Defining the FileSort Demo


Visual Basic .NET Unleashed
By Paul Kimmel
Table of Contents
Chapter 13.  Creating a Console Application

Defining the FileSort Demo

Console applications these days are typically simple utility applications. Dynamic link libraries and executables with interfaces are probably better candidates for more complicated applications, although no limitation is imposed by the language except for the absence of graphical interface controls. With the addition of multithreading, the complexity and variety of console applications is likely to increase rather than the opposite . However, in keeping with the utility theme, we will create a multithreaded sort utility application.

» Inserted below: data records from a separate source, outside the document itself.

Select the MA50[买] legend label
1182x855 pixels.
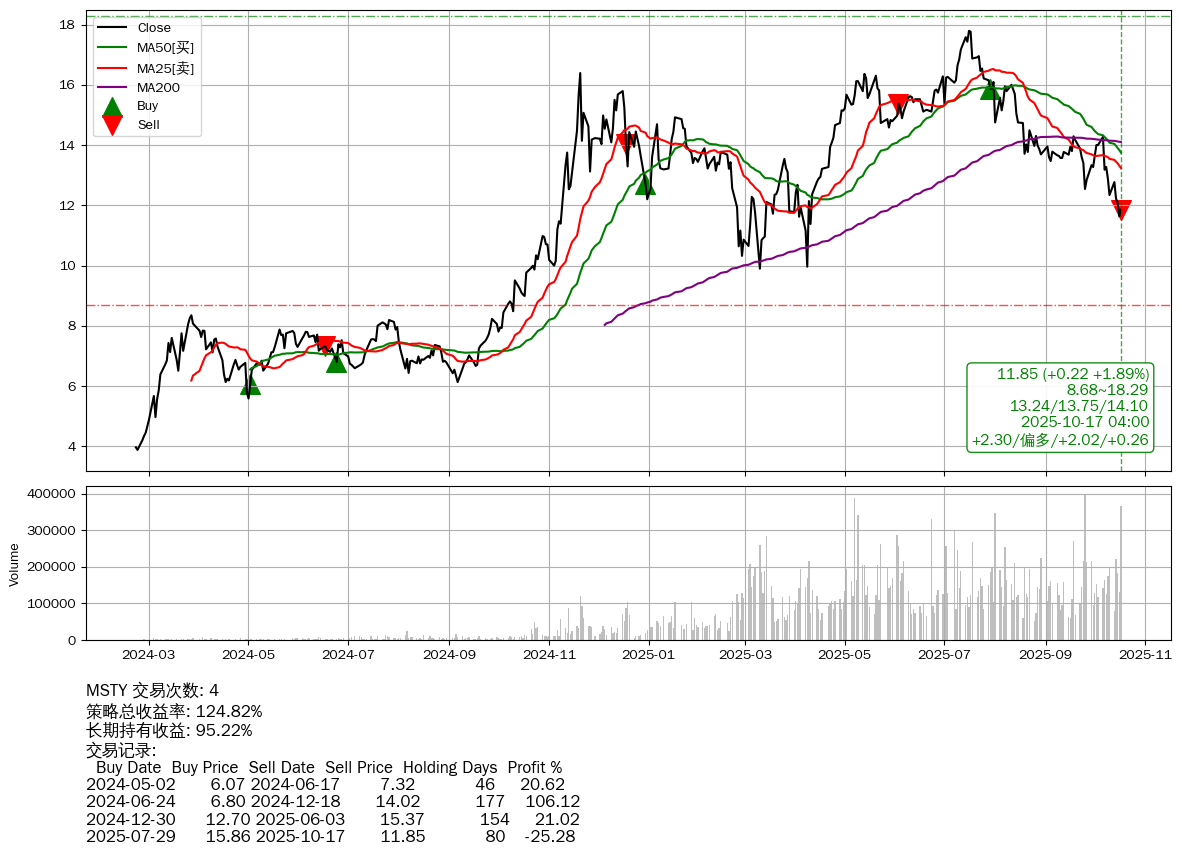click(x=165, y=48)
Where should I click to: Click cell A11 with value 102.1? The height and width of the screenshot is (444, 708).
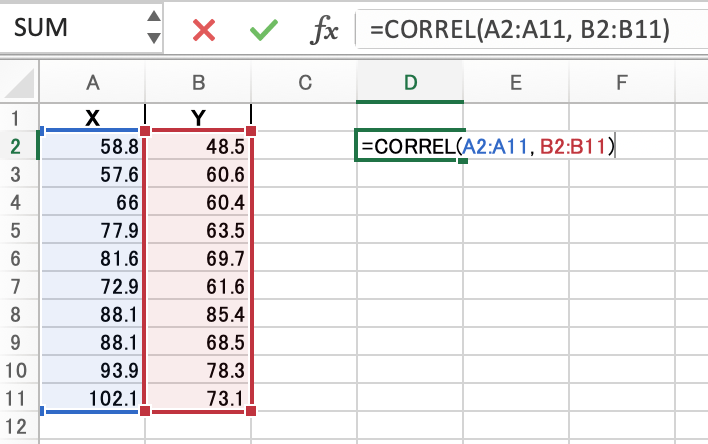[x=92, y=398]
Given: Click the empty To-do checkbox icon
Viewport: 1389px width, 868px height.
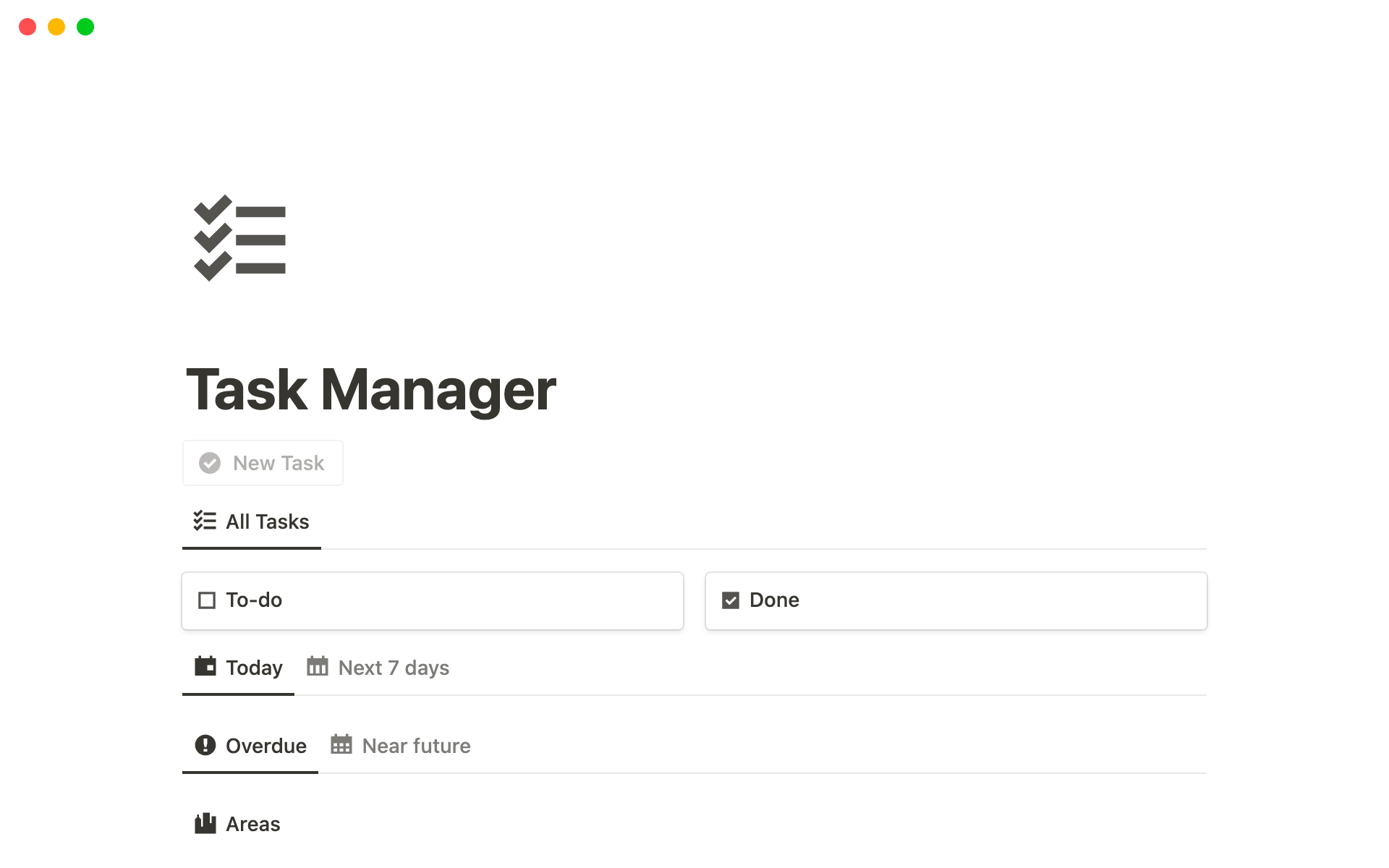Looking at the screenshot, I should click(x=207, y=600).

The sample application adds an additional twist you might find helpful. There is a lot of legacy data still in existence. Big corporations with demanding data needs are working with data that is moved back and forth between mainframes with older data formats and newer client/server systems. Whether this is the best way to manage the data stored in legacy systems or not is questionable; it is a practical problem. The solution assumes that it may be beneficial to provide a flexible modus for defining how the data is sorted.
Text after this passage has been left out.